Test-Driven Development [@isbn:9780321146533], is a software development process relying on software requirements being converted to test cases before software is fully developed, and tracking all software development by repeatedly testing the software against all test cases. This is opposed to software being developed first and test cases created later.
- [QC.Tdd01] Software requirements SHOULD be converted to test cases, and these test cases SHOULD be checked automatically.
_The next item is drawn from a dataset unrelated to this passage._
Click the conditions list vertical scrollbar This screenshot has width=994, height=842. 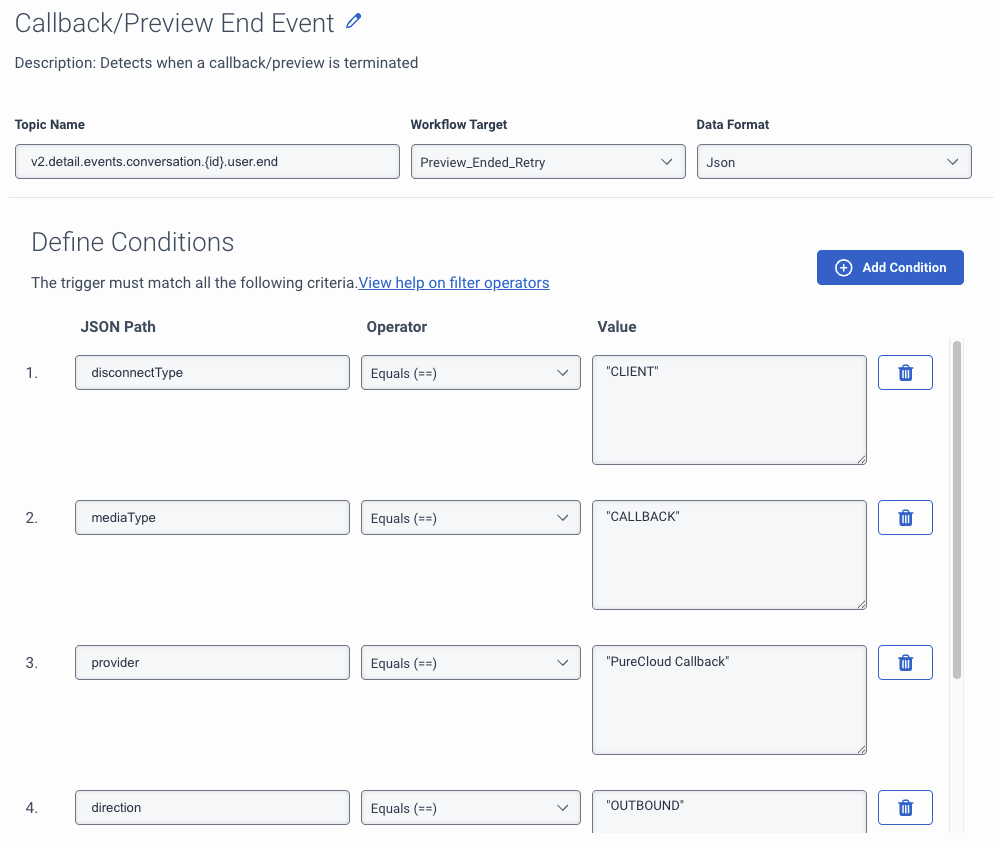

Security assessment is essential for any production Software. An effective implementation of the security requirements applies to every stage in the Software Development Life Cycle (SDLC), especially effective at the source code level.
-
[QC.Sec01] Secure coding practices MUST be applied into all the stages of a software component development lifecycle.
- [QC.Sec01.1] Compliance with Open Web Application Security Project (OWASP) secure coding guidelines [@https://owasp.org/www-project-secure-coding-practices-quick-reference-guide/migrated_content] is RECOMMENDED, even for non-web applications.
-
[QC.Sec02] Source code MUST use automated linter tools to perform static application security testing (SAST) [@https://owasp.org/www-community/Source_Code_Analysis_Tools] that flag common suspicious constructs that may cause a bug or lead to a security risk (e.g. inconsistent data structure sizes or unused resources).
-
[QC.Sec03] Security code reviews [@https://owasp.org/www-project-code-review-guide/migrated_content] for certain vulnerabilities SHOULD be done as part of the identification of potential security flaws in the code. Inputs SHOULD come from automated linters.
-
[QC.Sec04] World-writable files or directories MUST NOT be present in the product’s configuration or logging locations.
Automated delivery comprises the build of Software into an artifact, its upload/registration into a public repository of such artifacts and notification of the success of the process.
-
[QC.Del01] Production-ready code MUST be built as an artifact that can be efficiently executed on a system.
- [QC.Del01.1] The built artifact SHOULD be as minimal as possible, including no more than the precise runtime environment and dependencies required for the execution of the software.
-
[QC.Del02] The built artifact MUST be uploaded and registered into a public repository of such artifacts.
-
[QC.Del03] Upon success of the previous (QC.Del02) process, a notification MUST be sent to pre-defined parties such as the main developer or team.
-
[QC.Dep01] Production-ready code MUST be deployed as a workable system with the minimal user or system administrator interaction leveraging software configuration management (SCM) tools.
-
[QC.Dep02] A SCM module is treated as code.
- [QC.Dep02.1] Version controlled, it SHOULD reside in a different repository than the source code to facilitate the distribution.
-
[QC.Dep03] It is RECOMMENDED that all software components delivered by the same project agree on a common SCM tool.
- [QC.Dep03.1] However, software products MAY not be restricted to provide a unique solution for the automated deployment.
-
[QC.Dep04] Any change affecting the application’s deployment or operation MUST be subsequently reflected in the relevant SCM modules.
-
[QC.Dep05] Official repositories provided by the main developer SHOULD be used to host the SCM modules, thus augmenting the visibility and promote external collaboration.